• _EXERCISE_
Copy the closing run of lines, from the one with "Expand the comment sort order selector" through the last line of the listing, exactly and without any pictures.

• _ENTRIES SHOWN_
########

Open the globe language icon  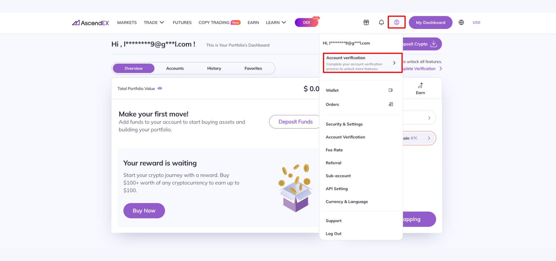461,22
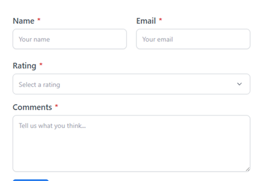The image size is (262, 181).
Task: Click the chevron arrow in Rating dropdown
Action: click(239, 84)

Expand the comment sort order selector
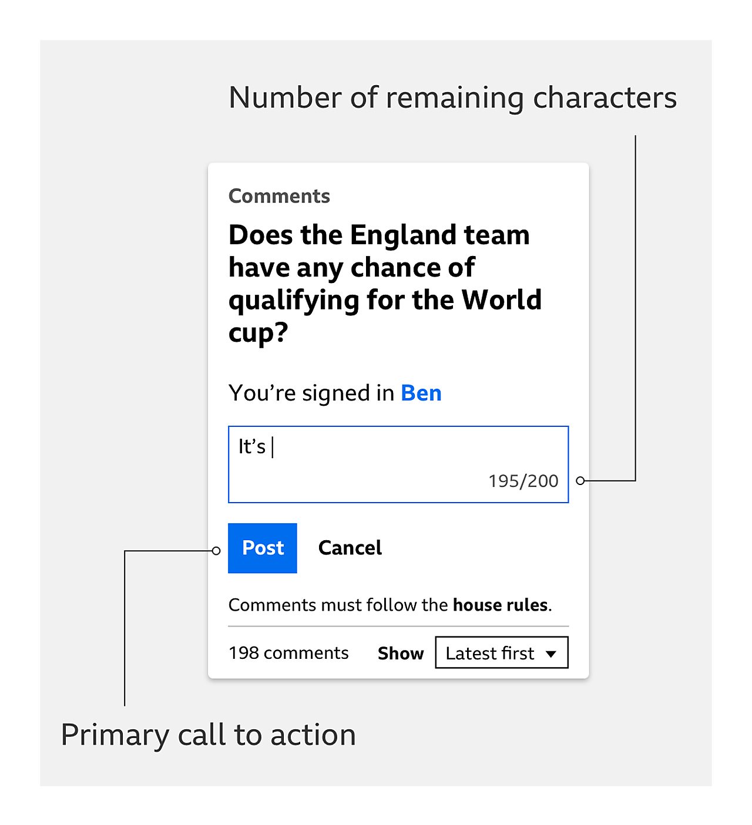(x=501, y=652)
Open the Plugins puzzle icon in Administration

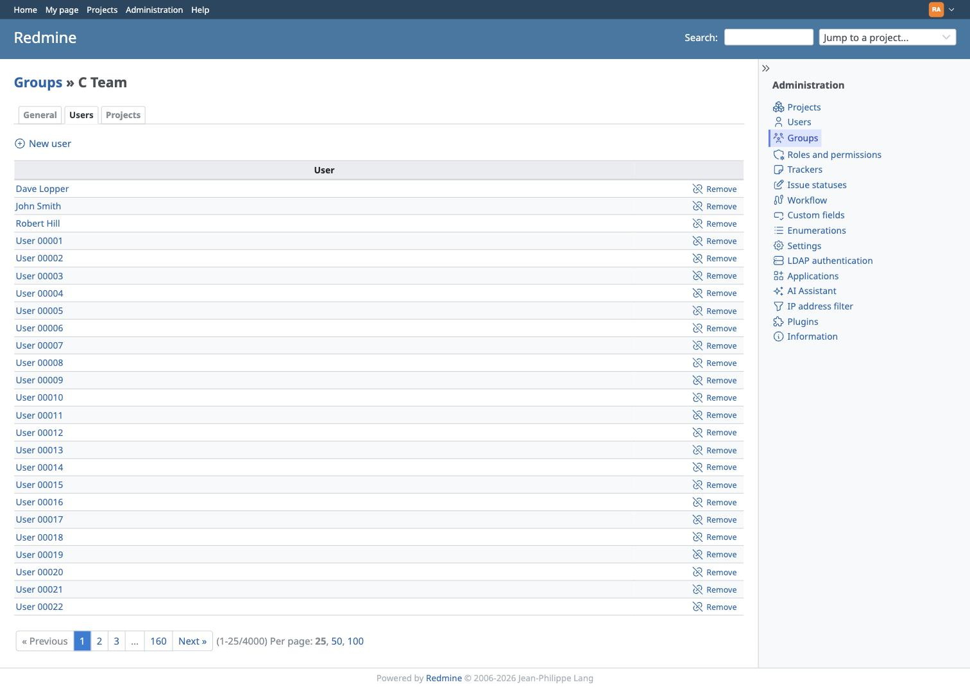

########

• _ANSWER TO THE PROBLEM_
Expand the comment sort order selector
(x=501, y=652)
Open the Plugins puzzle icon in Administration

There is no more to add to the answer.